En fait, tout est dit dans cette phrase : en procédant de la sorte, Alpha Condé met des militaires dans la rue – si possible sur une large ceinture autour de Kipé, lieu de l’attentat (coïncidence sans doute) – pour tenter de prévenir les marches pacifiques qui devaient avoir lieu contre la reprise du recensement. Sa proposition de dialogue, ne respecte toujours pas la constitution. Il se présente vis-à-vis de la population, qui ne comprend pas ces nuances, comme un homme de dialogue, et la population constatera le rejet de cette proposition par l’opposition. Il veut donc montrer que c’est l’opposition qui est opposée au consensus qu’il propose.
En conclusion
Alpha Condé est fier de l’armée guinéenne, pas moi. Il faut donc qu’il assume ses choix, promouvoir des criminels et accepter que ces derniers se retournent contre lui. 50 000 personnes (soit 0,5% de la population) absorbent 30 à 50% du budget (selon la présentation qui en est faite) sur les 10 millions de personnes. Officiellement, il reste des militaires proches du général Conté, même si certains sont emprisonnés depuis le CNDD (le sont-ils toujours et pourquoi, dans l’affirmative ?). D’autres sont proches du général Konaté, sans être ralliés à Alpha Condé (Nouhou Thiam par exemple). Ils sont aujourd’hui arrêtés sans que cela suscite trop d’indignation. Enfin, ceux qui sont fidèles au capitaine Dadis Camara (le colonel Moussa Keita par exemple, toujours illégalement emprisonné, malgré le règlement militaire appliqué arbitrairement et aléatoirement) subissent le même sort.
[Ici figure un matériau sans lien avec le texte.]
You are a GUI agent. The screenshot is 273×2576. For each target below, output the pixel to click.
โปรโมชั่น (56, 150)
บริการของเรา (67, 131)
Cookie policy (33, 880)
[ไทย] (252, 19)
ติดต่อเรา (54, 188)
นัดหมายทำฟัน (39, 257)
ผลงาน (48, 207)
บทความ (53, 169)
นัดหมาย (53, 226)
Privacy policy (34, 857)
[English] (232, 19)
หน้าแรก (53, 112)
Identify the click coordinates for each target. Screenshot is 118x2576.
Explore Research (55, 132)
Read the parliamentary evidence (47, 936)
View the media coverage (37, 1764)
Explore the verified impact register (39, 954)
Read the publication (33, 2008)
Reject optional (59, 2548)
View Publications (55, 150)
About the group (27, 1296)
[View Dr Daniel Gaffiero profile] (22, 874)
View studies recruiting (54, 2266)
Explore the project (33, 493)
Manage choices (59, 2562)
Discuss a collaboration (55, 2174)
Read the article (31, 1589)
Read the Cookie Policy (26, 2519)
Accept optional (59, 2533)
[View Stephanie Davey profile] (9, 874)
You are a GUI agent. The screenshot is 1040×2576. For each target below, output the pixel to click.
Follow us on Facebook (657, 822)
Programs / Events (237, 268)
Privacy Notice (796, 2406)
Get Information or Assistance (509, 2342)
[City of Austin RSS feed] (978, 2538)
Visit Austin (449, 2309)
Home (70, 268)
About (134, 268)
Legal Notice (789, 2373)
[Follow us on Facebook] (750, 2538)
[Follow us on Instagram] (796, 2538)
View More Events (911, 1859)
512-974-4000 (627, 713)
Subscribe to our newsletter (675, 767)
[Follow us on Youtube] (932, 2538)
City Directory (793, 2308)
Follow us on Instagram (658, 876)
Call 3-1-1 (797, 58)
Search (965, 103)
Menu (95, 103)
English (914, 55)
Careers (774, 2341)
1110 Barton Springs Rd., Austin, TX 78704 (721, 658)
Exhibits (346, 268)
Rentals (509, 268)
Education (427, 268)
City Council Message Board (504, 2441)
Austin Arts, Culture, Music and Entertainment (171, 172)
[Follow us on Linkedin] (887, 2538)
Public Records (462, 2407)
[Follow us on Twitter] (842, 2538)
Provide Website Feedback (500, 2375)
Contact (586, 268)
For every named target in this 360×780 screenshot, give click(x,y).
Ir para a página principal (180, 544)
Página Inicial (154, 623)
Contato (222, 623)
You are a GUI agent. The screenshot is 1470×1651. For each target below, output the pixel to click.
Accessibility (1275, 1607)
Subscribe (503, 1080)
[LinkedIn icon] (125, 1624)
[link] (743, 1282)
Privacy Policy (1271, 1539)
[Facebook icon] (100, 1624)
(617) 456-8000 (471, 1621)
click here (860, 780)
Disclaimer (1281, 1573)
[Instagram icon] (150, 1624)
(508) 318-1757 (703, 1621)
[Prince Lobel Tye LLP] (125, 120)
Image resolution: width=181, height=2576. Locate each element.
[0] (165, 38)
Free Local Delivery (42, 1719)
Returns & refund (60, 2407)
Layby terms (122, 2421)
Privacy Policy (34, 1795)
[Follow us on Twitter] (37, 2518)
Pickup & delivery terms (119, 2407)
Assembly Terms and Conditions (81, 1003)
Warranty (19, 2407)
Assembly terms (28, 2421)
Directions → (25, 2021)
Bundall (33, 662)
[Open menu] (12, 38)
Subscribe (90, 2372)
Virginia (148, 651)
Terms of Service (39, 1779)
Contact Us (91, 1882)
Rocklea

Alpha Condé s’imagine que parce que tout le monde a condamné sa tentative d’attentat (et c’est normal) y compris les institutions internationales (c’est le moins qu’elles puissent faire), cela lui permet de faire n’importe quoi, y compris arrêter les membres de la famille de Cellou Dalein Diallo. Pour qui connait ce dernier, et son rejet de la violence (son acceptation d’élections pourtant non crédibles en constitue un acte – et non une déclaration – concret), Alpha Condé se rend ridicule.
Bien sur dans l’immédiat, l’opinion publique guinéenne dont la docilité aux mots d’ordre et la crédulité sont un sujet permanent de surprise, accepte indéfiniment les informations les plus tendancieuses et fausses.
Mais au-delà de cette péripétie, les problèmes pendants restent les mêmes : le recensement anti constitutionnel ou la révision qui n’en est pas loin, les problèmes au Ministère de l’agriculture, les problèmes d’électricité… sans compter les problèmes récurrents liés au pouvoir d’achat.
Une fois la péripétie évacuée, chaque Guinéen se trouve confronté aux mêmes problèmes qu’auparavant… et il en sera toujours ainsi, tant que le gouvernement ne s’y attaque pas de front. Si Alpha Condé compte amuser la galerie avec ses films de série B, il risque de lasser les spectateurs, qui finiront par demander de vrais films avec de vrais acteurs, car les problèmes qui intéressent la population ne sont pas liés à ceux qui intéressent Alpha Condé, sa consolidation du pouvoir.
Gandhi, citoyen guinéen
« Dans tout État libre, chaque citoyen est une sentinelle de la liberté qui doit crier, au
moindre bruit, à la moindre apparence du danger qui la menace ». (Robespierre, Discours
sur la liberté de la presse, Mai 1791).